C’est en qualité de marraine d’un évènement de promotion de l’africanité que l’artiste s’est exprimée à un vaste auditoire sur la question des cheveux naturels.
Port des perruques, greffes brésiliennes…et le défrisage sont perçus par plusieurs panafricanistes comme des formes modernes d’esclavage et de colonisation en Afrique au même titre que le blanchiment volontaire de la peau, une perception qui donne lieu à des initiatives remédiatrices. Parmi celles-ci le Salon de la beauté africaine (SABA) qui s’est longuement axé sur les cheveux africains au cours de sa récente édition marrainée par Kareyce Fotso. La chanteuse nappy a partagé son histoire avec ses cheveux dans un but de sensibilisation.

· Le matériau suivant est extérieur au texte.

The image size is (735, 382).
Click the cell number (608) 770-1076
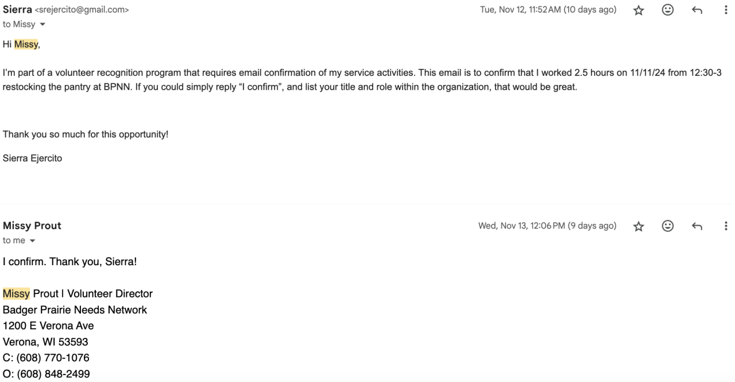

Défrisée pendant la tendre jeunesse du fait de l’éducation
De l’histoire de Kareyce Fotso avec ses cheveux, on retient que la musicienne qui est aujourd’hui nappy avec une style vestimentaire afritude ne l’a pas toujours été. « Comme tous les enfants de mon âge j’ai passé mon adolescence avec les cheveux défrisés et bien au-delà », révèle-t-elle. Le défrisant n’était la seule parure de tête pour laquelle l’artiste a opté en grandissant et même quand sa carrière musicale a commencé, elle mettait greffe et perruques. C’est avec une grande prise de conscience du chemin de perdition sur lequel elle se trouvait, qu’elle est retournée à ce qui la définit et qui marque son identité, les cheveux naturels. Mais de cette période d’ignorance, elle retient le rôle qu’ont joué ses parents dans son identification à l’occident. « Mais tout ceci n’était pas de ma faute, ce n’est d’ailleurs pas la faute de toutes les jeunes filles si elles refusent leurs cheveux naturels. C’est ce qu’on leur a appris dans leur enfance, tout par de là ». La marraine du Saba a illustré son propos par le cas de poupées blanches et lisses que les parents offrent comme cadeau à leurs fillettes. « Quand vous êtes enfant et qu’on vous offre une poupée blanche aux cheveux lisses, c’est pour que demain, en grandissant vous vous identifiez à ces poupées » conclut-elle. Prenant aussi le cas la rareté de l’expression en langue maternelle par les jeunes de cette génération camerounaise, la chanteuse a expliqué que la majorité des parents étaient légers avec nos valeurs, les mamans à qui incombent l’éducation en particulier. Elles-mêmes n’expriment pas les valeurs culturelles dans leurs modes de vie et il est évident que leurs filles feront pareil parce qu’elles sont à leur image. Kareyce Fotso fait son retour aux sources grâce à une rencontre, qu’elle souhaite à toutes celles qui sont encore dans le complexe occidental.

Le déclic, qui a mené à la nouvelle naissance
Alors qu’elle se préparait pour un concert avait beaucoup d’assurance sur son apparence, elle a été foudroyée par les propos d’un manager de couleur blanche. «J’ai toujours une sensation étrange quand je raconte cette histoire, dire que c’est quelqu’un d’ailleurs, un étranger qui m’a fait voir la réalité ». Le manager en question est un européen d’origine et de nationalité qui en interpellant l’artiste camerounaise ce jour lui fait comprendre qu’elle était fausse avec ce qu’elle avait sur sa tête avec les mots les plus crus. « Il m’a dit mais Kareyce tu intègres un monde multiculturel et tu ne peux pas conquérir le monde si tu ne représentes pas d’où tu viens ». Les choses ont changé pour la musicienne à ce moment mais progressivement au point où elle est fan de sa culture et inculque verbalement avec exemple à l’appui l’amour de cette culture à ses filles. « Aujourd’hui, c’est ma plus grande fierté », dit-elle pour exprimer le fait que ses filles optent pour des cheveux naturels et les musiques africaines au détriment des musiques et cheveux occidentaux. Une histoire par laquelle l’artiste panafricaine invite les parents à inculquer l’amour de soi et de l’Afrique à leurs enfants afin de faire briller avec authenticité notre continent.
La 1ere édition du Saba, initiative de Sylvia Ongono CEO de Essila s’est tenu du 4 au 5 novembre dernier à Douala dans le but de la promotion de la beauté authentique africaine, une mission qui promet au regard de l’intensité des programmes qui ont eu lieu.